The delegation from Takamatsu, Japan, and Eckerd College—represented by Mayor Hideto Onishi (center left) and President Jim Annarelli, Ph.D. (center right)—were joined by students, faculty, staff and Takamatsu city administrators in a traditional fan dance at the end of the meeting. Photos by Penh Alicandro ’22
Laughter and music rang through the lobby of Eckerd College’s Upham Administration Building on Oct. 5 as a contingent of visitors from St. Petersburg, Florida’s sister city, Takamatsu, Japan, shared a cultural tradition like no other.
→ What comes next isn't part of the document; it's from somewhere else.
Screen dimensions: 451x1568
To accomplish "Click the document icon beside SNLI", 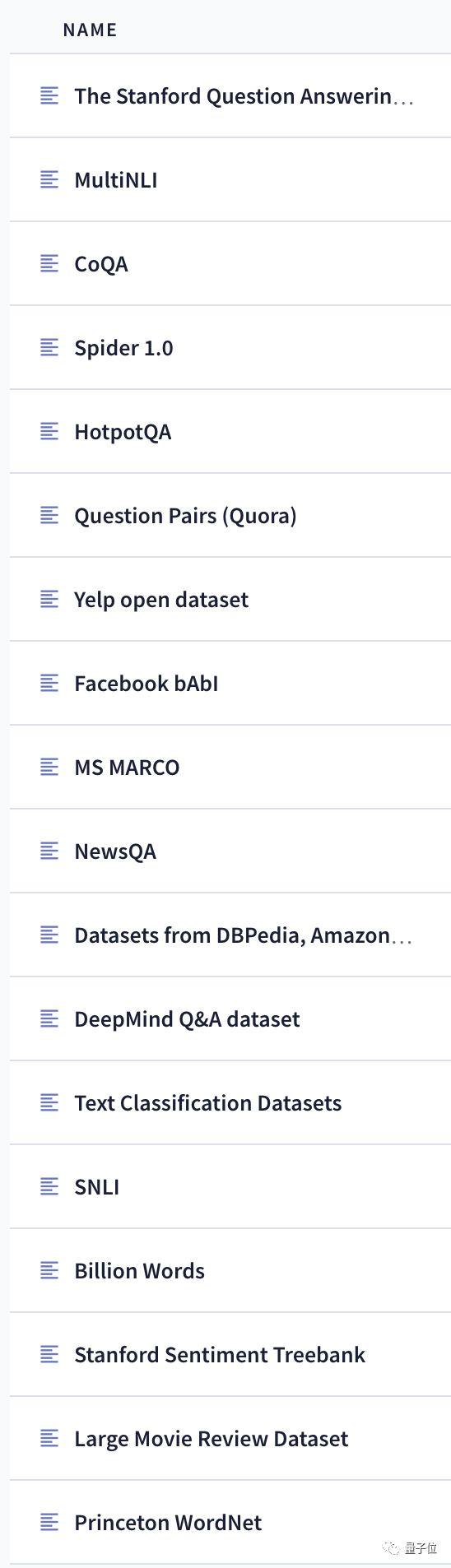I will (49, 1186).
The Takamatsu delegation—led by Mayor Hideto Onishi—grabbed paper fans and formed a circle with Eckerd College President Jim Annarelli, Ph.D.; Associate Professor of Japanese Eileen Mikals-Adachi, Ph.D.; and a collection of students and staff to dance the “Ichigo Maita,” a traditional Japanese celebration of the rice harvest.
“It was such a privilege and joy to welcome Mayor Onishi, the mayor of Takamatsu, the sister city of St. Petersburg, to campus,” says President Annarelli. “The afternoon was a warm and thoroughly enjoyable celebration of the 57th anniversary of the relationship between Florida Presbyterian College/Eckerd College and Takamatsu, a relationship that has rebounded to the great benefit of generations of FPC/EC students.”
Mayor Onishi’s delegation made its first visit to St. Petersburg since the pandemic this month to honor the deep relationship between the two cities. Eckerd has been sending a graduate to Takamatsu to teach English in one- to two-year appointments since 1966. Mikals-Adachi says the program has been so successful that many Takamatsu residents have gone on to become English teachers themselves. During the visit, the College honored the relationship in a number of ways. President Annarelli presented Mayor Onishi with a crystal triton shell, and the mayor returned the gesture with a handmade, wooden, lacquered soup bowl and spoon made by Takamatsu’s artisans.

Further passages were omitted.